On Thursday, September 24th, the Brazilian real hit its weakest point since the currency was introduced in 1994. Trading as low as 4.24 to the dollar, the real has lost over 35% of its value against the dollar so far this year. Brazil enjoyed rapid economic growth over the past decade because of a commodity-price boom that ended this year. Its economy is highly dependent on commodity exports to China, its largest trading partner, whose economy is also suffering. Yields on the nation’s real-denominated government bonds have hit 16% (9% higher than the emerging-markets average) as prices of the bonds fell. Brazilian bonds are among the worst performers in emerging markets this year. Its Central Bank has raised rates five times this year and expects to keep them high in the coming months to combat inflation, which is currently at 9.6%.
Brazil’s rating was downgraded to junk this month by Standard & Poor’s Ratings Services. A major factor behind the downgrade was Brazil’s widened budget deficit caused by lower commodity prices decreasing revenues. The spread on a 5-year Brazil CDS has more than doubled from the beginning of the year, reflecting concerns of a default.
Brazil’s political turmoil has further discouraged investors. The government has proposed cost-cutting and tax-raising plans, but congress has rejected these plans. Furthermore, there was a corruption scandal around state-controlled oil giant Petrobras.
While the currency plummeted on Thursday, it recovered some ground as the central bank announced interventions to prop it up. The central bank will hold a series of auctions of currency swaps, dollar repurchase agreements, and local debt, all of which helped reduce volatility in the local yield curve and the real. Alexandre Tombini, the head of the Central Bank of Brazil, announced that Brazil could dip into its $371 billion in reserves to stem the currency’s bleeding. The real rebounded sharply on his comments and closed at 3.93.
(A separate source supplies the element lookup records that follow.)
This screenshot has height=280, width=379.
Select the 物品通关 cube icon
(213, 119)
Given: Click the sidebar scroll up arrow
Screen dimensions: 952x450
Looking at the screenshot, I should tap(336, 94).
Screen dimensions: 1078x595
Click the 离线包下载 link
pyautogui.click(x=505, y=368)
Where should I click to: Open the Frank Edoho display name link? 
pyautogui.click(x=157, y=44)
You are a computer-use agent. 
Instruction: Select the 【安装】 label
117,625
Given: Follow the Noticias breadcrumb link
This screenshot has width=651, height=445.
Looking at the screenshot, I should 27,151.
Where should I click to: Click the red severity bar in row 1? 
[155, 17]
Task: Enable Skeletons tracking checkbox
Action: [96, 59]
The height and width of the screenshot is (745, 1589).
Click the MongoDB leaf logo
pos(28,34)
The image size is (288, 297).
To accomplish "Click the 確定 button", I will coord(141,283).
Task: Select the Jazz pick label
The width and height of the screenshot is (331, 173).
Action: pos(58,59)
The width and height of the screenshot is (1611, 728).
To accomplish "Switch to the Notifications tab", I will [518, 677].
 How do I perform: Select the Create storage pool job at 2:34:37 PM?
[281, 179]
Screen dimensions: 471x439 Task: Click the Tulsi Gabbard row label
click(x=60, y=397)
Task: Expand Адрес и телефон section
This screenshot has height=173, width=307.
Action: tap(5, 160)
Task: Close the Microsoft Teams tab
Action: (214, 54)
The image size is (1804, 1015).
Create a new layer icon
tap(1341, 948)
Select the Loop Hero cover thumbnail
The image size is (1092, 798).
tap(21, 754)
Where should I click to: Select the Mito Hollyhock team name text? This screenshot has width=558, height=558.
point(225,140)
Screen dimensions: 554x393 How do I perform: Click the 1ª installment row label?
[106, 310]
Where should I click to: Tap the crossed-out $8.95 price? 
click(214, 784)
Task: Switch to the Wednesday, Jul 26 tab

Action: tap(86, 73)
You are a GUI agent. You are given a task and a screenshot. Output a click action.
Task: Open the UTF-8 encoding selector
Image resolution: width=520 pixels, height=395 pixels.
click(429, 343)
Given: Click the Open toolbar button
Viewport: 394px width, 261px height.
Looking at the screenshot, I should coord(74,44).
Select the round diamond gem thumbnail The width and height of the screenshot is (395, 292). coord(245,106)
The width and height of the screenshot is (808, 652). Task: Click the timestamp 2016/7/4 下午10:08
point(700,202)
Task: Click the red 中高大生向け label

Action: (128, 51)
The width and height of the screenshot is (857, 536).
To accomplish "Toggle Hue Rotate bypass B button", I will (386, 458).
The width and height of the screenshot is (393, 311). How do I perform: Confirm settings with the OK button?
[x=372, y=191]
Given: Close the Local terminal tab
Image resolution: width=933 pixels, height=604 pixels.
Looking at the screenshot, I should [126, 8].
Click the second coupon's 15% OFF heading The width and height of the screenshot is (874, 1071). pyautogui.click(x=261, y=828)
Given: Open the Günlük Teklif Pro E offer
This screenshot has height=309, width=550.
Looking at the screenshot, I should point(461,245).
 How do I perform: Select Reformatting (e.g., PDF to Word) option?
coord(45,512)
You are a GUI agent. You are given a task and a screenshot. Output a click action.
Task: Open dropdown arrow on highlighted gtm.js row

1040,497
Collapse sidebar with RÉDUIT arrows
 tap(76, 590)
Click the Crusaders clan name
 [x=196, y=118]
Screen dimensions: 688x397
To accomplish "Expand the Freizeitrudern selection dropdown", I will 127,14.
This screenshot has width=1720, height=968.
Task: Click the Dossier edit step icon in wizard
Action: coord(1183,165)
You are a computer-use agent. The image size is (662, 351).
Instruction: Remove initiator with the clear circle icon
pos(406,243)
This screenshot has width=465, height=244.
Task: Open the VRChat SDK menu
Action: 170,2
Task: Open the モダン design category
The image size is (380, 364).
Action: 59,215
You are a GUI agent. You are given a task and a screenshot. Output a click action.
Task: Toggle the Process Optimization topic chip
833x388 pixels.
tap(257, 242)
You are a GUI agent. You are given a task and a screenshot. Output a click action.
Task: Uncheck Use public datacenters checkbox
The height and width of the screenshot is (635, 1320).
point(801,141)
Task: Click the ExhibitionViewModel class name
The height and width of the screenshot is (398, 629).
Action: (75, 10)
Troubles are not over for Brazil. The problem with weakening government finances amid weak growth and depreciating currencies is that it increases debt burden, lowering their ability to service short-term debt. Brazil’s central bank lowered its 2015 forecast for a second time Thursday and now predicts the economy will shrink 2.7% this year, the worst contraction in 25 years. Unemployment rose to 7.6% in August, the eighth consecutive monthly increase. Also, the administration’s 2014 accounting is the target of a continuing probe by Brazil’s public account monitors, further weakening the government.
In order for investors to regain confidence in Brazil, a catalyst for global growth would have to be seen. The yields will become attractive only when the Brazilian government shows a commitment to do fiscal adjustments or China’s demand for commodities increases dramatically.